Aim of the task:
Every line from the one containing "Open the three-dots options menu" to the one containing "Given: Select the green hatched slab block" in the records below, both included, must be set down exactly, and no other line.

--- Data for review Enclosed Below ---

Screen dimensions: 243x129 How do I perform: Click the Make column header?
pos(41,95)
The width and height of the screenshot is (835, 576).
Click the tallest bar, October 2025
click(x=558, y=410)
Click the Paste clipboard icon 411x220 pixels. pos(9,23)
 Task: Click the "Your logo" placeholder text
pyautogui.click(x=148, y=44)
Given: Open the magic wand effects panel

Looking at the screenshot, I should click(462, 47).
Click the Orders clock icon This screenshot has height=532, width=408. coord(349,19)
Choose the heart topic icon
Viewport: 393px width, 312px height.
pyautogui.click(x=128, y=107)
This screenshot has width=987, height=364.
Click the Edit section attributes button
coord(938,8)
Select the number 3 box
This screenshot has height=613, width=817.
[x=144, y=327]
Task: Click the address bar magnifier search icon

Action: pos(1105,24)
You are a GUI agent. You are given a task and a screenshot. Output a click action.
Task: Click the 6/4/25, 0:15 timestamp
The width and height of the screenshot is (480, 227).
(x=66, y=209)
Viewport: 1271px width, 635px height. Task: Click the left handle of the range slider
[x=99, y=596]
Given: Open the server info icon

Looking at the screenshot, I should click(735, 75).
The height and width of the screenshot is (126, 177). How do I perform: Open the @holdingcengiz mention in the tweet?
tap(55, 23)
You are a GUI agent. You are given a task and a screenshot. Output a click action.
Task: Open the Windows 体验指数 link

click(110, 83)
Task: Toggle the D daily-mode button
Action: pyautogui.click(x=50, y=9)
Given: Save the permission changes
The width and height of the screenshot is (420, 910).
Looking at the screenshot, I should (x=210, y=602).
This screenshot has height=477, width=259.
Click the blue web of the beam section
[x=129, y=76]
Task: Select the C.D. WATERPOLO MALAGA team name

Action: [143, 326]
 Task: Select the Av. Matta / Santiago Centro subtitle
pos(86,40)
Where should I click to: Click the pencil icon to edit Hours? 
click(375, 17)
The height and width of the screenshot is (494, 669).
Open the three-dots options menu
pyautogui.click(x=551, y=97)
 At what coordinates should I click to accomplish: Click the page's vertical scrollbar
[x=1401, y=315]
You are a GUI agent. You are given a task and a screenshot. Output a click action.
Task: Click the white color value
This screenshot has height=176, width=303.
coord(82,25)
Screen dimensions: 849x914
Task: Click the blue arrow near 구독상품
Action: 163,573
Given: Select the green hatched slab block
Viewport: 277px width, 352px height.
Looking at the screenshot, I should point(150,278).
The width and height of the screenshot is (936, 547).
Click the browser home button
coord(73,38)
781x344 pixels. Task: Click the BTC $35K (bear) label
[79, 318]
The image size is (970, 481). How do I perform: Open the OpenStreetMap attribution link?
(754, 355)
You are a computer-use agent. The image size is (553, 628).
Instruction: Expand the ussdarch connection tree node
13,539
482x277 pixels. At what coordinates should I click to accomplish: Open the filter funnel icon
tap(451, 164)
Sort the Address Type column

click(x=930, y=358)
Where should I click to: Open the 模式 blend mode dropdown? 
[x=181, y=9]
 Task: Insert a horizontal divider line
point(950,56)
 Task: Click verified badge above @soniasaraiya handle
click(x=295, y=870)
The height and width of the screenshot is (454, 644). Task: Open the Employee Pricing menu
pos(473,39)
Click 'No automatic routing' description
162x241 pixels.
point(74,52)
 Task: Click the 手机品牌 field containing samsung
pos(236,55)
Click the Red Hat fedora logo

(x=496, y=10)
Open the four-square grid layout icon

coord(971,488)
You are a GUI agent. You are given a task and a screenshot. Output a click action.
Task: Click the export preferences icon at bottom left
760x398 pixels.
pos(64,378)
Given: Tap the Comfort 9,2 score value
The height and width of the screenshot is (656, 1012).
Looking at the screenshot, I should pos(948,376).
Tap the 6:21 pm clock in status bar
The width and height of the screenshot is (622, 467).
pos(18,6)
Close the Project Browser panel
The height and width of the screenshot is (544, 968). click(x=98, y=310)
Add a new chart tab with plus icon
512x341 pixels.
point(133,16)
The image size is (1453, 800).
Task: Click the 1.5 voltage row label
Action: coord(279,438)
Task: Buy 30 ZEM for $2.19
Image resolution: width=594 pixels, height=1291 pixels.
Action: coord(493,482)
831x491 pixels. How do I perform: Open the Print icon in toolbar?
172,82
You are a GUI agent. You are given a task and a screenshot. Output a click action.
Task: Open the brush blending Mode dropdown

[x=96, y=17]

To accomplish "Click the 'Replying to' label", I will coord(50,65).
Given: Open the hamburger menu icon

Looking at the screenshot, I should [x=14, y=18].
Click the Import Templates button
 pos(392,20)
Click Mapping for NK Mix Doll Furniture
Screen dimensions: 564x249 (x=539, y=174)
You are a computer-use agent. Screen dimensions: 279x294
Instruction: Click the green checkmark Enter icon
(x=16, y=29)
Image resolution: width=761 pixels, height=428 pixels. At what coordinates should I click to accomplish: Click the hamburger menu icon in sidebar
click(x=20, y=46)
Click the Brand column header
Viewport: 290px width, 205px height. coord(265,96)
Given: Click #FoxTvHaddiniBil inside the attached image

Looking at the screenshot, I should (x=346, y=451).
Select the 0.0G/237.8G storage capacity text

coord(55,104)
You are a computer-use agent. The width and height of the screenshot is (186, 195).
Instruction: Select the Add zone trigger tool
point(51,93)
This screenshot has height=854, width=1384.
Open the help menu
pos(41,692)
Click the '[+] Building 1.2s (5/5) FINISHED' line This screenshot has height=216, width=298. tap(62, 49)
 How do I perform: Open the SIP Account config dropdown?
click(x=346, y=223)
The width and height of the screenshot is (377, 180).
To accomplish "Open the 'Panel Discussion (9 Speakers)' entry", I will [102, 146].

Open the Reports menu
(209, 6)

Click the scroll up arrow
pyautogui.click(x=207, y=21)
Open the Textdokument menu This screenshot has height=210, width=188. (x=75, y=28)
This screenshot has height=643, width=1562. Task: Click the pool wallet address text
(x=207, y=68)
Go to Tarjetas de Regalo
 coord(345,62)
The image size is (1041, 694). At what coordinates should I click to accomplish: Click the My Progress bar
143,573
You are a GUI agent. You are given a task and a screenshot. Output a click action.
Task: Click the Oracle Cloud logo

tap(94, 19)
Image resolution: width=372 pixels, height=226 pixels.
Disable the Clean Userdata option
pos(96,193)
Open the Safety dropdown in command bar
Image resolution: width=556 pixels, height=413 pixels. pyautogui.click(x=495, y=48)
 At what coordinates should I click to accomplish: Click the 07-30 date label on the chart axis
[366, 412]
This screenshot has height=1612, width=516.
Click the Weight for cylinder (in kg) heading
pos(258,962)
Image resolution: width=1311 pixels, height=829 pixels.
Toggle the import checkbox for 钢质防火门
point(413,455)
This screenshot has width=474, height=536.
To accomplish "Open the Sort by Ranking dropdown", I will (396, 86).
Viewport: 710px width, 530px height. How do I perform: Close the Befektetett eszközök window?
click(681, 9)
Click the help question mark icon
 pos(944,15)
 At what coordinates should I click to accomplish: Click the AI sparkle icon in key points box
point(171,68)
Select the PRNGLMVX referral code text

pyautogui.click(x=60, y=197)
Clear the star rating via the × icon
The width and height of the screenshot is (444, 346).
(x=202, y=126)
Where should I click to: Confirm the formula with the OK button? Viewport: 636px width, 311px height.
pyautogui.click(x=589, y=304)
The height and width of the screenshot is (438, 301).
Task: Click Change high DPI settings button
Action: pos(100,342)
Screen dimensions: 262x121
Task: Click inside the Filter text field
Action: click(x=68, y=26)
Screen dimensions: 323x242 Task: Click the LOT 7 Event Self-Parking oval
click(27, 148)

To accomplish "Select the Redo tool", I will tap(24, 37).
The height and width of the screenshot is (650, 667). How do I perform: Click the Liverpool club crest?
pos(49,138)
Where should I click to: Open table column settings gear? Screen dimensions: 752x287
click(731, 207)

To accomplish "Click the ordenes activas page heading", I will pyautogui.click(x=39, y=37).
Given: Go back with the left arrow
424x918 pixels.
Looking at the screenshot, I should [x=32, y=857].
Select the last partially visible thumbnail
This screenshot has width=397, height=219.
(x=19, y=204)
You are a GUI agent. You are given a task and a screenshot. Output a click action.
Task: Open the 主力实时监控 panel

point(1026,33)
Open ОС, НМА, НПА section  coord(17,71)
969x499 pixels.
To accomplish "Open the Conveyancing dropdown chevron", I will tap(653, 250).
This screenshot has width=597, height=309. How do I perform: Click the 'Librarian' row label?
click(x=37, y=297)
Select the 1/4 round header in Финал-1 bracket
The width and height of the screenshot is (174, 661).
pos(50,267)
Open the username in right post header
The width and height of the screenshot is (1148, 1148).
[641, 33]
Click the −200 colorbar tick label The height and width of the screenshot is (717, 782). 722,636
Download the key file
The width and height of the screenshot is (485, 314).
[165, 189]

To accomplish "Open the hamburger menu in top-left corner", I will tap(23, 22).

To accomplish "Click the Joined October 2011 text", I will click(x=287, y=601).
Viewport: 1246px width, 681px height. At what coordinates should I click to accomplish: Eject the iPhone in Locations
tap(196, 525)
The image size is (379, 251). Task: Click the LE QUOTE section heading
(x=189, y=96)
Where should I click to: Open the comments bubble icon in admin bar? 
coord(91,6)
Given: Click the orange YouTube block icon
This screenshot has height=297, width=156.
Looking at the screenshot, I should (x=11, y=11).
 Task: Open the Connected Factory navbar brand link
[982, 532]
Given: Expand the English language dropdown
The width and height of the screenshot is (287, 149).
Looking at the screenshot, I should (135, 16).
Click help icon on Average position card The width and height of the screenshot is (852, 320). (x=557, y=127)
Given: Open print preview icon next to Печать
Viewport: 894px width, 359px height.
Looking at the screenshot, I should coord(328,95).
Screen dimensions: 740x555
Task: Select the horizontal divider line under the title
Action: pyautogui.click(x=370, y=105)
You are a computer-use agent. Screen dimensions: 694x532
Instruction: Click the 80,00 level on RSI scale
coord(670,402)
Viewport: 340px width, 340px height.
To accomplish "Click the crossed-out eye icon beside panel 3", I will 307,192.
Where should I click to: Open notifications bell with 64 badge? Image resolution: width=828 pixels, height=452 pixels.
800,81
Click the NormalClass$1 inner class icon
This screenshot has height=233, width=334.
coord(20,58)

--- End of Enclosed Data for review ---

Response area:
Open the three-dots options menu
pyautogui.click(x=551, y=97)
 At what coordinates should I click to accomplish: Click the page's vertical scrollbar
[x=1401, y=315]
You are a GUI agent. You are given a task and a screenshot. Output a click action.
Task: Click the white color value
This screenshot has height=176, width=303.
coord(82,25)
Screen dimensions: 849x914
Task: Click the blue arrow near 구독상품
Action: 163,573
Given: Select the green hatched slab block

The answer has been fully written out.